Se trata de un problema de eficacia y ética estatal que se suma a otras disfuncionalidades, como la crisis de los partidos y de representación que genera poca gobernabilidad, en un entorno global confuso, incierto y asimétrico, permeado por guerras, migraciones, crisis ambiental y variadas formas de corrupción que arremeten contra la institucionalidad.
En ese escenario, una ciudadanía más informada y exigente pasó solo de votar para convertirse en actora, al comprender que las resoluciones de sus gobernantes le conciernen e impactan, de ahí que no repara en exponer las carencias institucionales alimentando la opinión pública, que ya dejó de ser solo la que los medios tradicionales decían que era.
Y es que esa participación democrática ha sido potenciada por las redes y plataformas sociales, desafortunadamente cubierta de violencia, odio y falsedad que contaminan la conversación pública, demandando interacciones más responsables (alfabetizadas), para que las personas tomen mejores decisiones.

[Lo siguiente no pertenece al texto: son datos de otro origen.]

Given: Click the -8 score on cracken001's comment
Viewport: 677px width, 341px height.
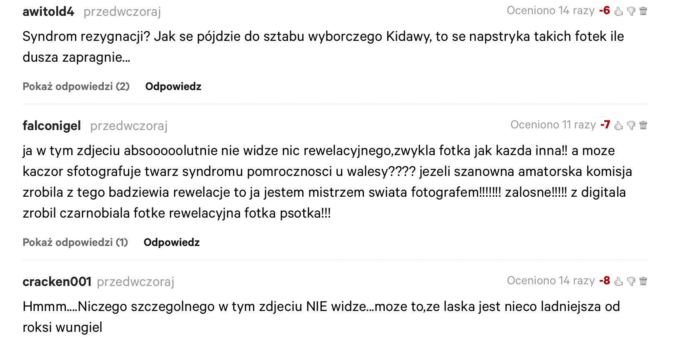Looking at the screenshot, I should tap(604, 281).
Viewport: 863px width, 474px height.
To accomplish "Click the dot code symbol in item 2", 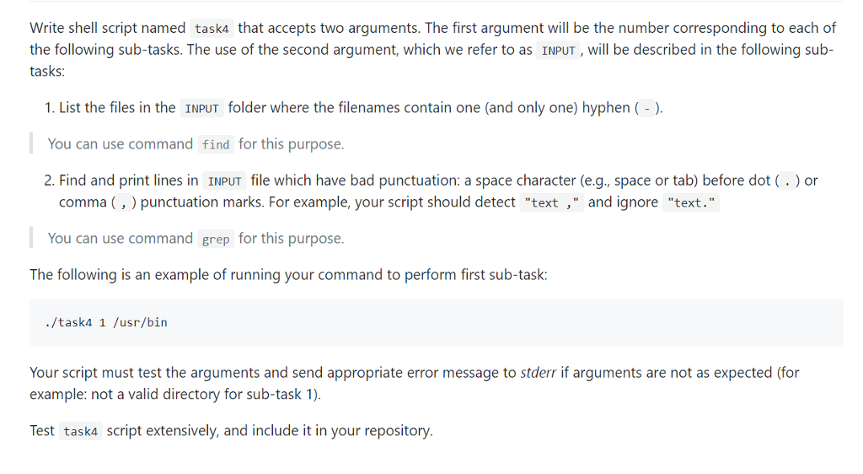I will click(787, 180).
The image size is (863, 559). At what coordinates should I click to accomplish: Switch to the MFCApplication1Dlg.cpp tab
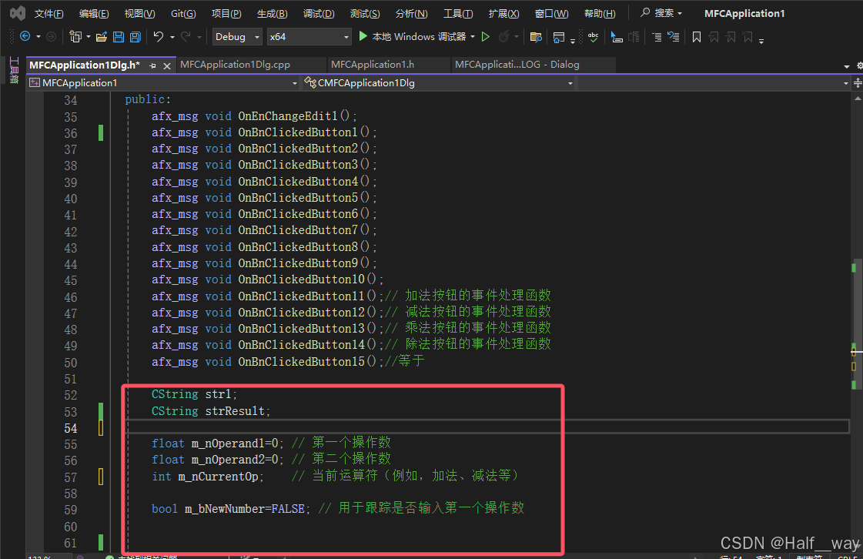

Dicho lo anterior, se ha propagado el virus del poder y la autoridad (corrupción), comprometiendo la salud del Estado; el Consejo OCDE sobre Integridad Pública la definió como “…una de las cuestiones más corrosivas de nuestro tiempo. Malgasta los recursos públicos, aumenta la desigualdad económica y social, alimenta el descontento y la polarización política y disminuye la confianza en las instituciones”. Resaltado propio.
“La corrupción perpetúa la desigualdad y la pobreza, afectando el bienestar y la distribución del ingreso, y socavando las oportunidades de participar equitativamente en la vida social, económica y política”. Disponible en: https://www.argentina.gob.ar .
Retos como los citados explican parte de los problemas de reputación e imagen de no pocas instituciones y de las autoridades que las dirigen. La autocrítica y cambios de fondo son escasos, mientras que las saturadas oficinas de prensa y de relaciones públicas, creadas para contar lo bien que se hacía el trabajo, resultan insuficientes hasta en las eventuales “salas de crisis”.
Así, y dados los fuertes cuestionamientos a la institucionalidad que se procesan como discursos “antisistema”, ciertos jerarcas parecen preferir que el empeño comunicacional esté conducido por presuntos “súper” consultores, preparados afuera y en varias ramas de las ciencias sociales, dedicados a la contemplación y reflexión profunda, que se tornan “iluminados” en el “oráculo” del sistema político.
Por su eventual cercanía a viejos partidos y medios, así como a centros de pensamiento “independientes” –coordinados a la tica– los “sofisticados mercadólogos” revelarán a sus empleadores los “arcanos” del déficit institucional, así como los problemas reputacionales del servicio público; desde su altura descenderán para proponer un abanico de acciones en el mundo físico y virtual. Así, la entidad representada y sus titulares comenzarían a recuperar “mágicamente” la buena imagen y prestigio; la gente volvería a creer en todo.
Cualquiera pensaría que es más fácil ponerse a “bretear” con integridad e imparcialidad, deshacerse de la clientela partidista instalada en puestos clave, y hacer bien las cosas que mandan la Constitución y la ley, poniendo al pueblo como fin del accionar institucional; hasta podría ahorrarse una platilla pública en “gurús” y “maquillaje” ganándose más credibilidad y confianza. ¿Será?